Recurrent Neural Networks With Limited Numerical Precision
Joachim Ott, Zhouhan Lin, Ying Zhang, Shih-Chii Liu, Yoshua Bengio
TL;DR
This work investigates training-time weight precision reductions for recurrent neural networks to enable efficient hardware implementations. By evaluating four quantization methods—BinaryConnect, TernaryConnect, Pow2-Ternarization, and Exponential Quantization—across vanilla RNNs, GRUs, and LSTMs on multiple datasets, it demonstrates that binarization often destabilizes RNNs while ternarization and fixed-point power-of-two quantization can preserve or even improve accuracy. The findings show notable gains on PTB and WSJ, and competitive results on TIDIGITS, highlighting a viable path to compute- and memory-efficient RNNs suitable for specialized hardware.

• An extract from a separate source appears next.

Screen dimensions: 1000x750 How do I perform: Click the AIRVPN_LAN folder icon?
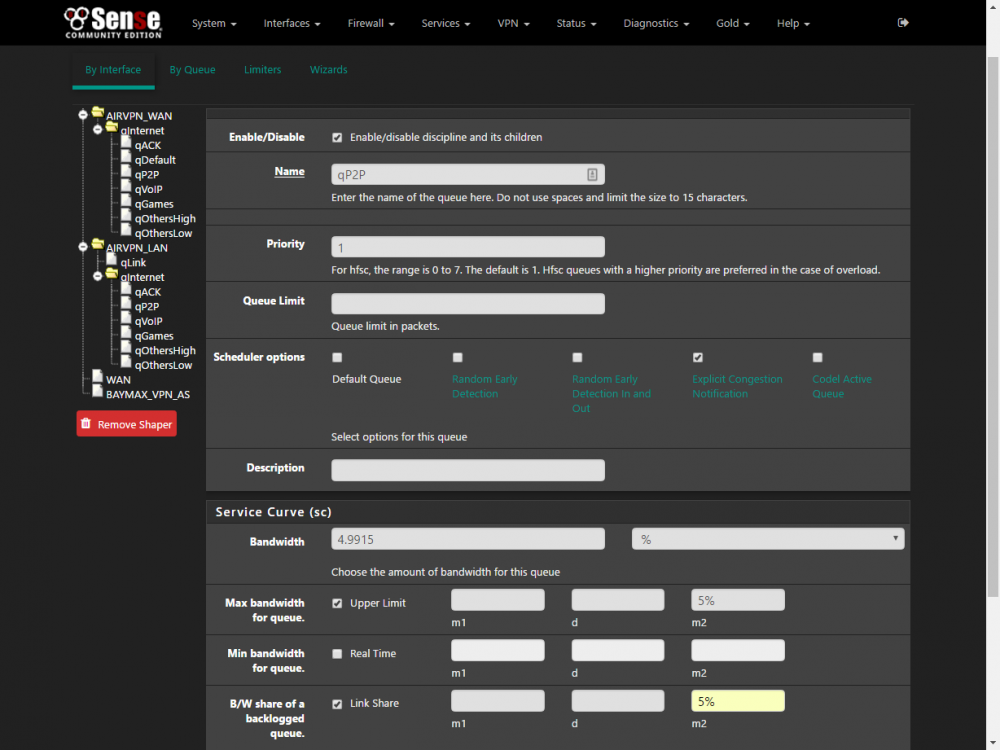[98, 244]
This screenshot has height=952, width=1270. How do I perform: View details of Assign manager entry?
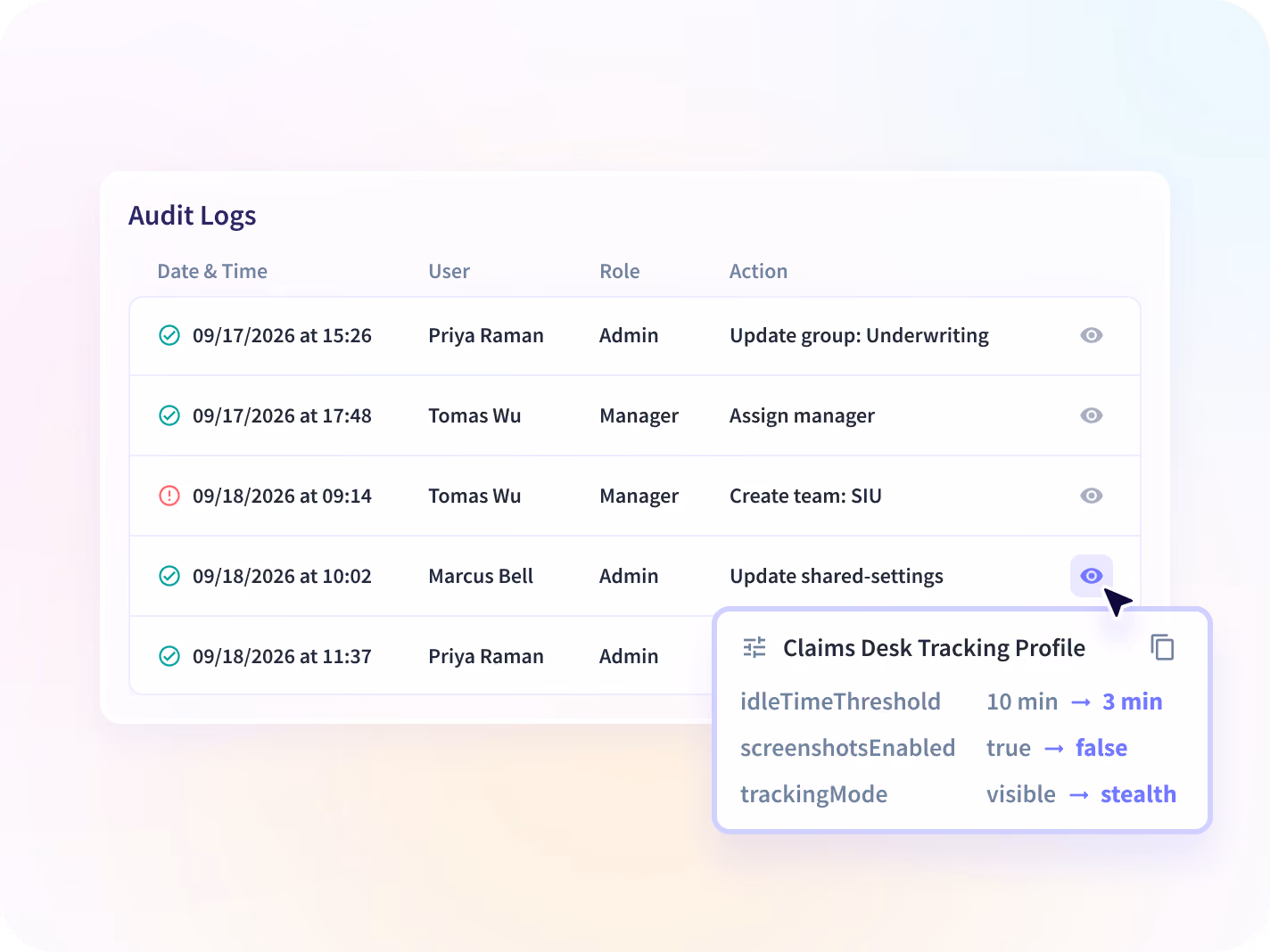pos(1091,415)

This work provides practical, trainable low-precision strategies and releases code to facilitate adoption in hardware-oriented deployments.
Abstract
Recurrent Neural Networks (RNNs) produce state-of-art performance on many machine learning tasks but their demand on resources in terms of memory and computational power are often high. Therefore, there is a great interest in optimizing the computations performed with these models especially when considering development of specialized low-power hardware for deep networks. One way of reducing the computational needs is to limit the numerical precision of the network weights and biases. This has led to different proposed rounding methods which have been applied so far to only Convolutional Neural Networks and Fully-Connected Networks. This paper addresses the question of how to best reduce weight precision during training in the case of RNNs. We present results from the use of different stochastic and deterministic reduced precision training methods applied to three major RNN types which are then tested on several datasets. The results show that the weight binarization methods do not work with the RNNs. However, the stochastic and deterministic ternarization, and pow2-ternarization methods gave rise to low-precision RNNs that produce similar and even higher accuracy on certain datasets therefore providing a path towards training more efficient implementations of RNNs in specialized hardware.